Il Trump 2.0 ha rovesciato le aspettative degli investitori, anticipando la porzione più indigeribile del programma elettorale. Forse perché la parte su cui contava Wall Street, allo stato attuale non è praticabile. Ne approfitta il MSCI World ex USA.

Se indulgessimo nel contemplare la realtà dallo specchietto retrovisore, dovremmo apprezzare la lettura definitiva del PIL americano per il quarto trimestre dello scorso anno: un +2.4% interamente alimentato dalla crescita dei consumi. Particolare rilevante, tenuto conto che il primo decile degli americani per reddito, è titolare della metà della spesa per consumi. E si tratta tendenzialmente della fascia di popolazione che detiene la maggior parte delle azioni in circolazione.
Se osserviamo la realtà dal parabrezza, invece, scorgiamo un PIL proiettato dalla Fed di Atlanta ad un gramo +0.2% nel primo quarto di quest’anno. Un po’ meglio della lettura precedente, ma sempre di stagnazione si tratta. Ad onor del vero, i distretti Fed di New York e St. Louis sono ben più generosi nelle stime: +2.72 e +2.25%, rispettivamente. Ed infatti il mercato a termine non si scompone molto nel rivedere in meglio le prospettive di taglio dei tassi ufficiali in occasione delle prossime riunioni di maggio e giugno, nonostante la velata minaccia recessiva.

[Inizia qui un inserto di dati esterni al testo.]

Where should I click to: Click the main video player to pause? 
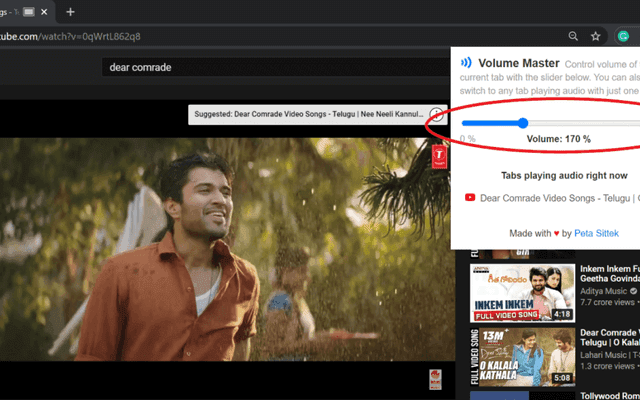pos(220,250)
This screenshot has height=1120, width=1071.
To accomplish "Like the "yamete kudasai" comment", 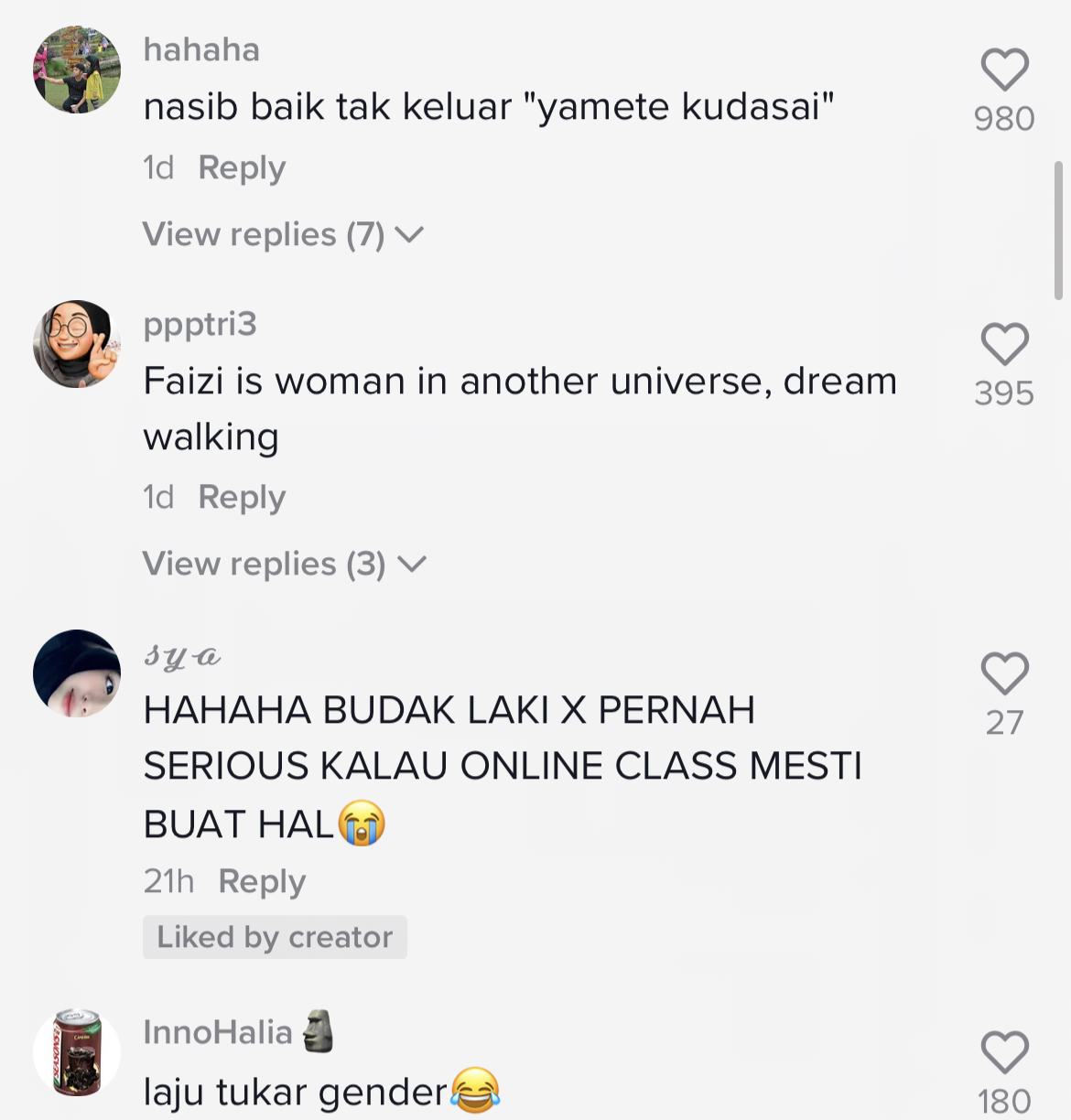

Wall Street non può che accogliere con mestizia questo scenario di crescita interrotta e di easing probabilmente giunto al capolinea: il primo trimestre di quest’anno si avvia a chiudere tristemente in territorio negativo, al contrario di quanto si registri nel resto del mondo. Se il contesto macro non aiuta, quello micro non può fare molto: secondo Citi, le società quotate hanno rivisto al ribasso le stime di crescita dei profitti per ben 14 settimane di fila. Questo dato ha un bias negativo, ma di certo non esalta. E anche qui si nota una dicotomia rispetto al resto del mondo.
Stando così le cose, non sorprende che, per la quarta settimana di fila, i piccoli investitori censiti dalla AAII si rivelino ribassisti in maggioranza: più del 50% del campione interpellato. È soltanto la terza volta nella storia che si registra una simile proporzione; i precedenti risalendo ad ottobre 1990 e ad ottobre 2022.

La delusione è palpabile. Alla fine del 2024 era maturata la convinzione che la subentrante amministrazione Trump avrebbe privilegiato il taglio delle imposte ed una deregulation che avrebbe stimolato la crescita. Questo ha prevalso su fattori meno digeribili dell’agenda: segnatamente, contrasto all’immigrazione ed inasprimento dei dazi doganali.
Come ben sappiamo, il Trump 2.0 ha ribaltato queste aspettative: forse, nella consapevolezza che la risicata e traballante maggioranza di cui gode in ambo i rami del Congresso, renda al momento alquanto ardua una revisione della politica fiscale – con i tagli di otto anni fa che vanno a fisiologica scadenza – e che comprimere il disavanzo federale, financo flirtando con la recessione; è l’unico modo per convincere la Fed ad abbassare i tassi ed il mercato a comprimere i rendimenti: in tal modo conseguendo i risparmi di bilancio che in ultima analisi permetterebbero di lavorare alla parte più benigna e gradita del programma elettorale.